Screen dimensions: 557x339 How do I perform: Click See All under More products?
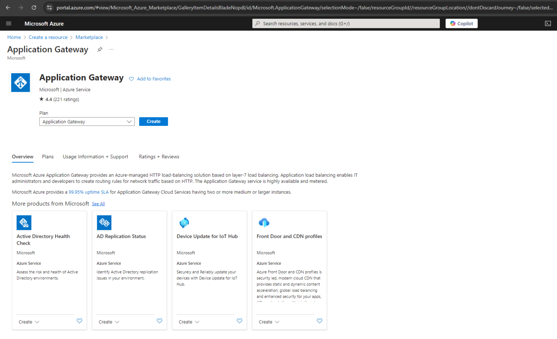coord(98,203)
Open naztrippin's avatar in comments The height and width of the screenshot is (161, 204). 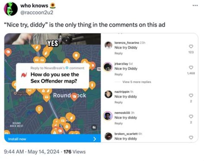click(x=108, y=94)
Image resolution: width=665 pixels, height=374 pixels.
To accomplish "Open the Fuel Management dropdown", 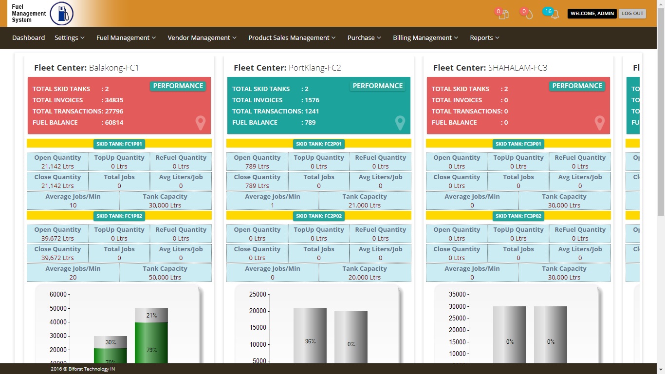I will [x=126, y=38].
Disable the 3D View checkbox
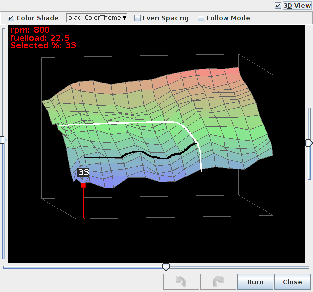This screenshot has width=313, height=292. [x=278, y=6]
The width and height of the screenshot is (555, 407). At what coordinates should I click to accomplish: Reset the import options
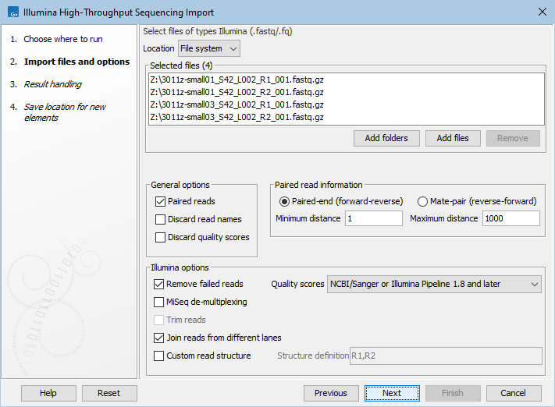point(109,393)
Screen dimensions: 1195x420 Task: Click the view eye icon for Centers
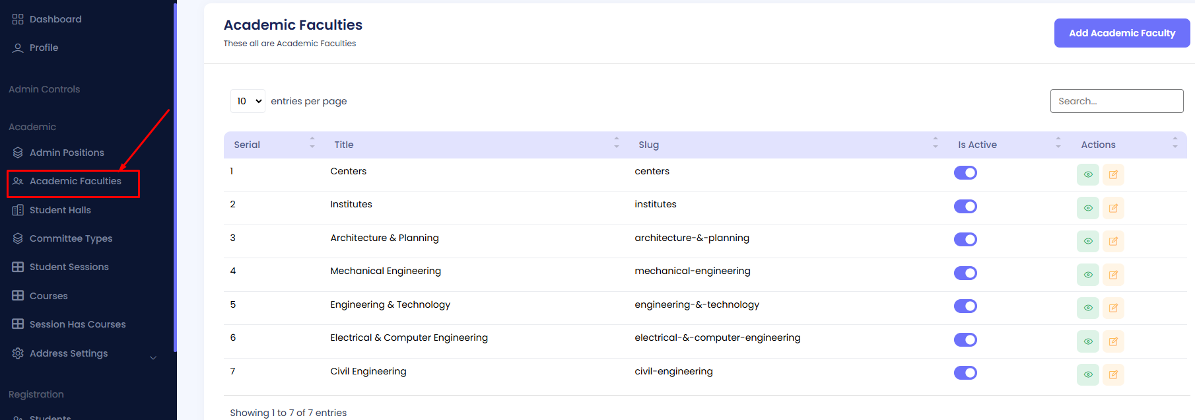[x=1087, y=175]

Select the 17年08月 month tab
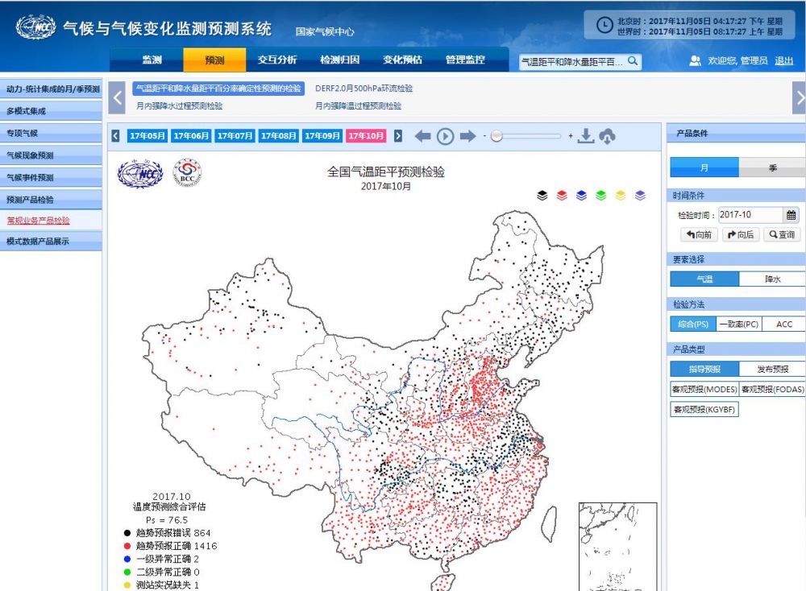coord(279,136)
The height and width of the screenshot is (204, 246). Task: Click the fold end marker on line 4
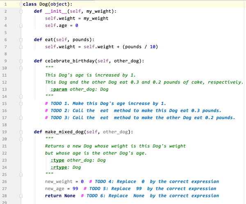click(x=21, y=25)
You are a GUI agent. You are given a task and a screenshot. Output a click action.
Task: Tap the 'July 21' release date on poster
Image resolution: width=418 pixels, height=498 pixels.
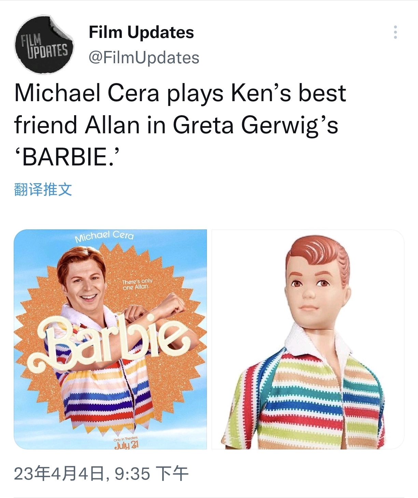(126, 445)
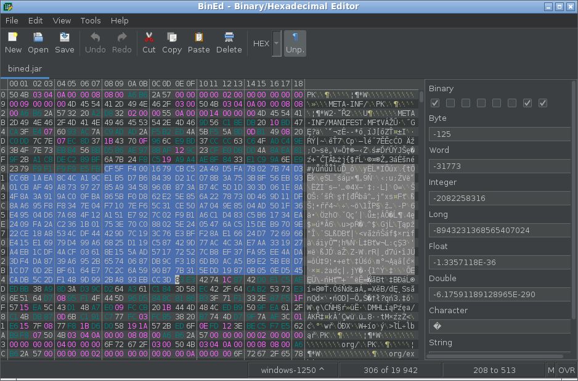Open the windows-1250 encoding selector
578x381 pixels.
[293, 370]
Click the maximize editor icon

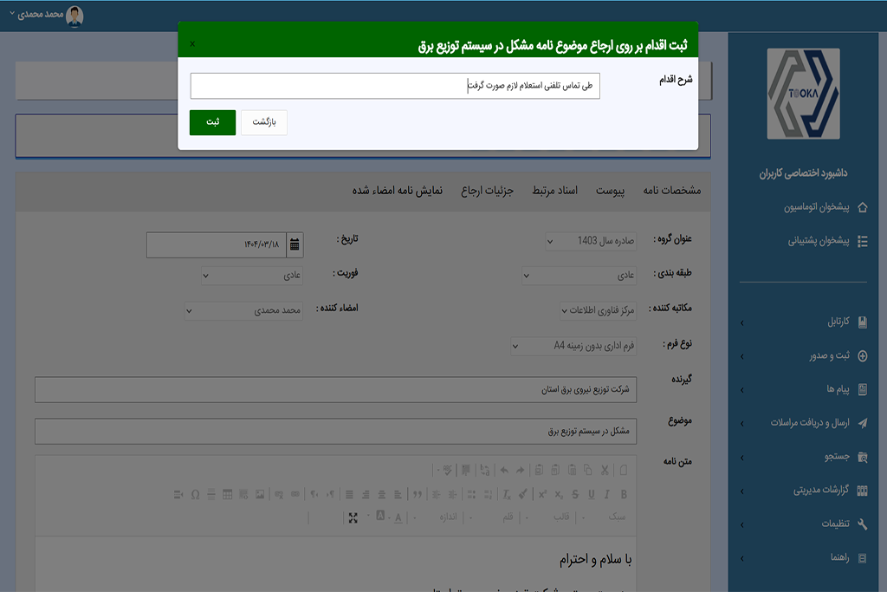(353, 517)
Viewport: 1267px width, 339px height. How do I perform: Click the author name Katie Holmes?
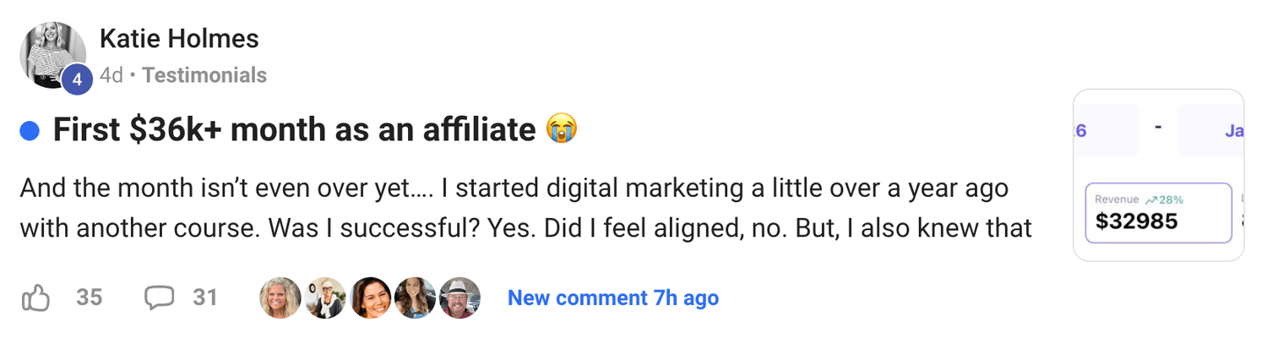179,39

====

Return exactly the lines from the one containing "Task: Tap the" through the end of the records, leaving out every picture.

Task: Tap the 'July 21' release date on poster
Image resolution: width=418 pixels, height=498 pixels.
(126, 445)
Open the windows-1250 encoding selector
578x381 pixels.
[293, 370]
Click the maximize editor icon

(353, 517)
Viewport: 1267px width, 339px height. How do I perform: Click the author name Katie Holmes?
179,39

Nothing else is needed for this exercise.